◆ **Information shown**:

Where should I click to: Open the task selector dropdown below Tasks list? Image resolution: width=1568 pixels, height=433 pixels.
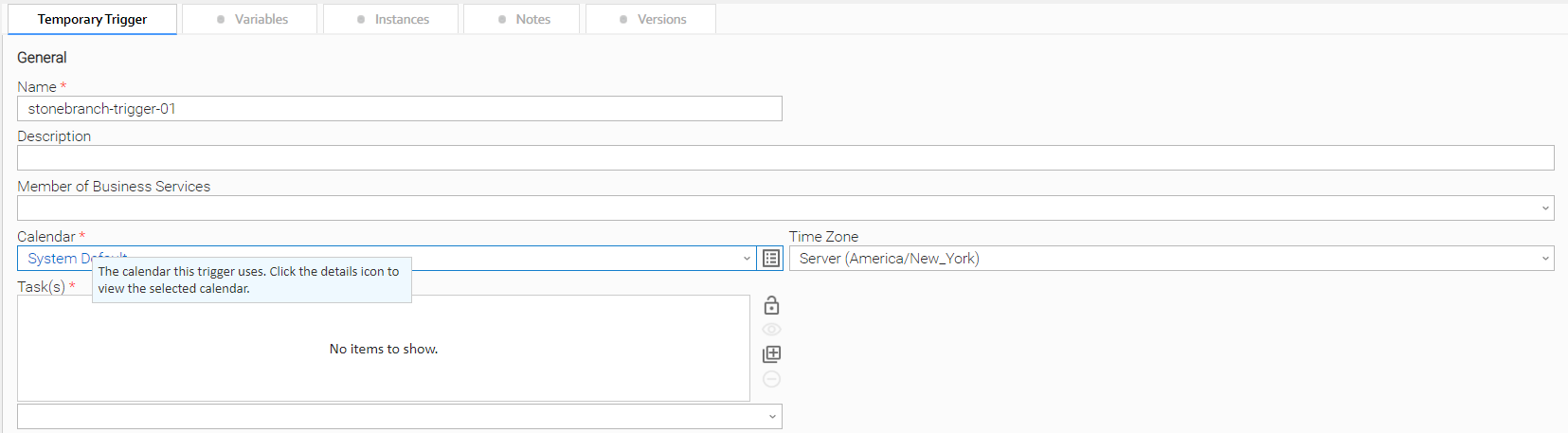[772, 417]
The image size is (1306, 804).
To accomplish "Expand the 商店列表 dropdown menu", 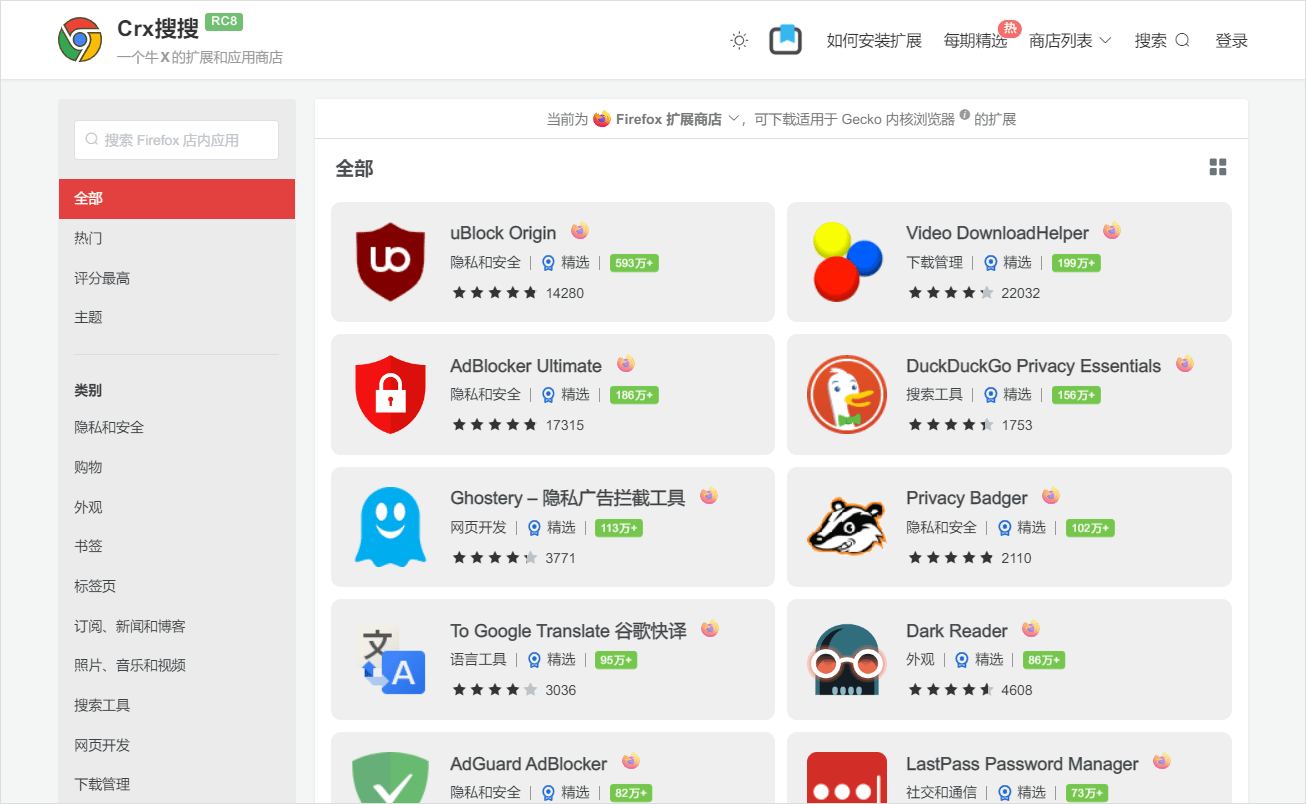I will (1070, 41).
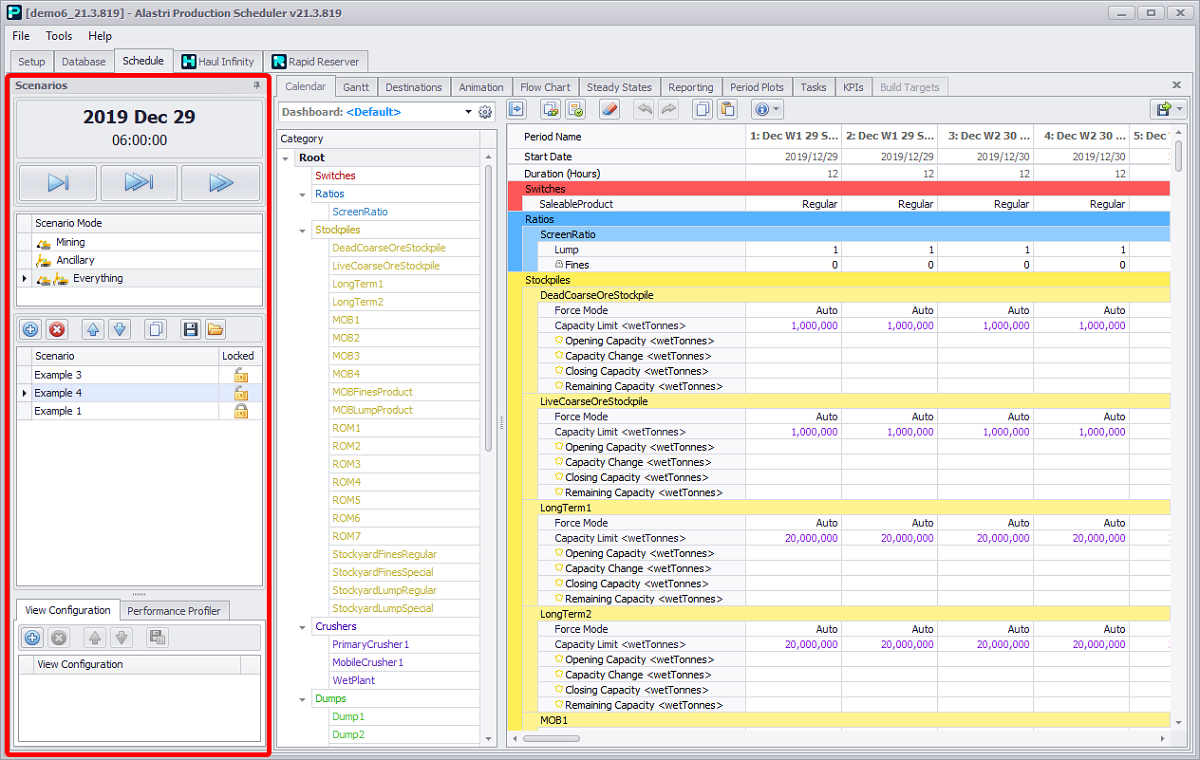
Task: Open the Dashboard Default dropdown
Action: point(468,112)
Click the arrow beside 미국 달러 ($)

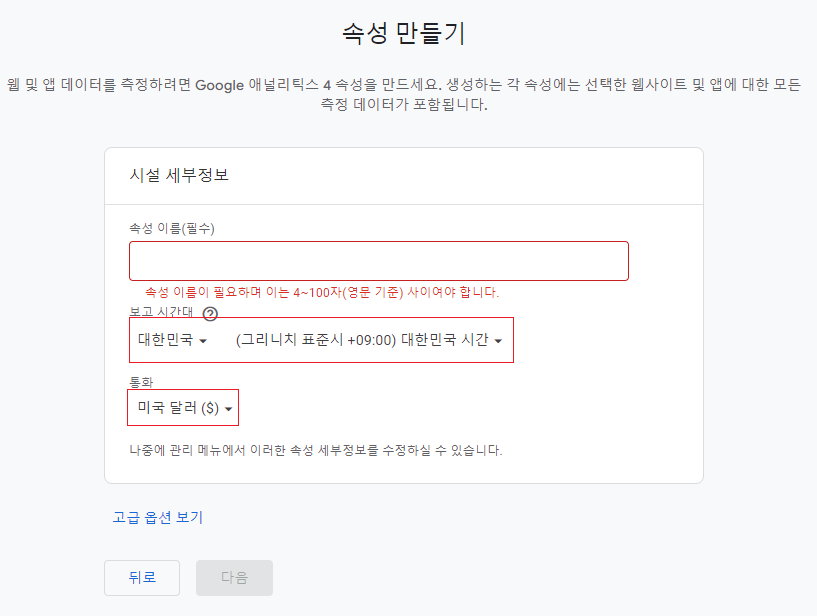pos(227,407)
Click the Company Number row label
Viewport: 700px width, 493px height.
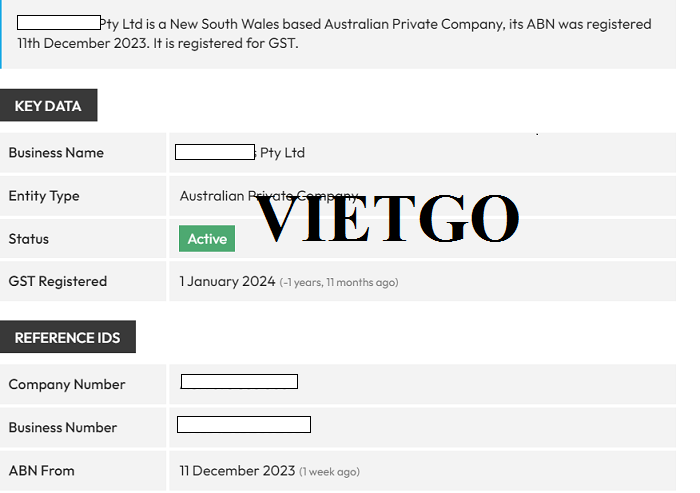click(x=67, y=385)
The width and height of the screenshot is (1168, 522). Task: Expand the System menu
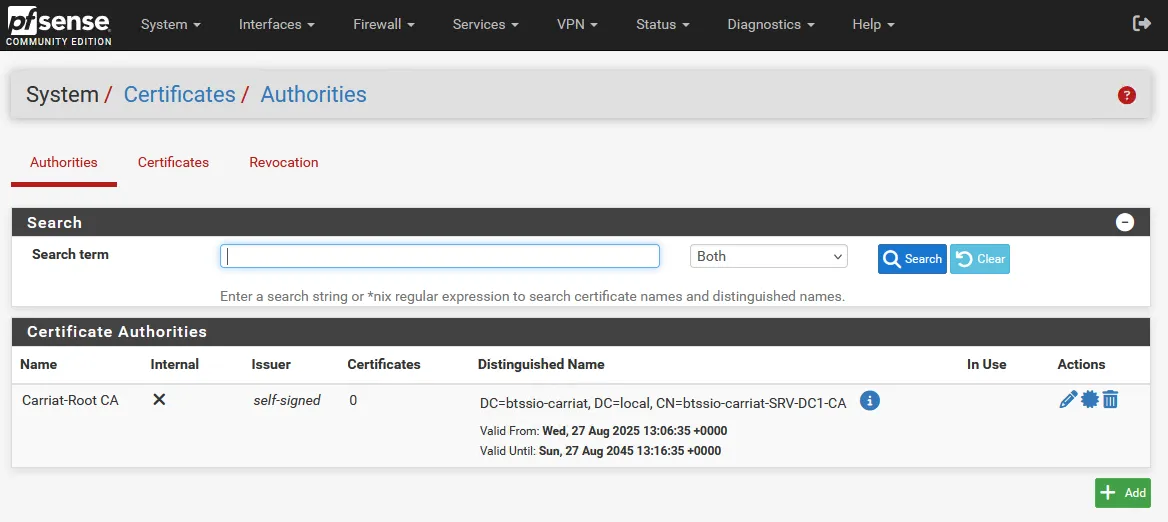pos(170,24)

◆ **What needs to be done**:
With the pictures excluded, restate word for word each line from the one that contains "Viewport: 700px width, 493px height." through the last line of the listing above.

◆ **Reply to the exercise**:
Viewport: 700px width, 493px height.
click(x=67, y=385)
The width and height of the screenshot is (1168, 522). Task: Expand the System menu
pos(170,24)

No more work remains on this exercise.